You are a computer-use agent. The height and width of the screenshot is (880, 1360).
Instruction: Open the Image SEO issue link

····················

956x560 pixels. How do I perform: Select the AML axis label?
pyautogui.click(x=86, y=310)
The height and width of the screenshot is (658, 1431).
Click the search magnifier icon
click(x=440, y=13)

····················

> **EXERCISE DIRECTIONS**
The lines to copy are those in the listing that contain "height".

> **SOLUTION FOR THIS EXERCISE**
You are a computer-use agent. The height and width of the screenshot is (880, 1360).
The height and width of the screenshot is (658, 1431).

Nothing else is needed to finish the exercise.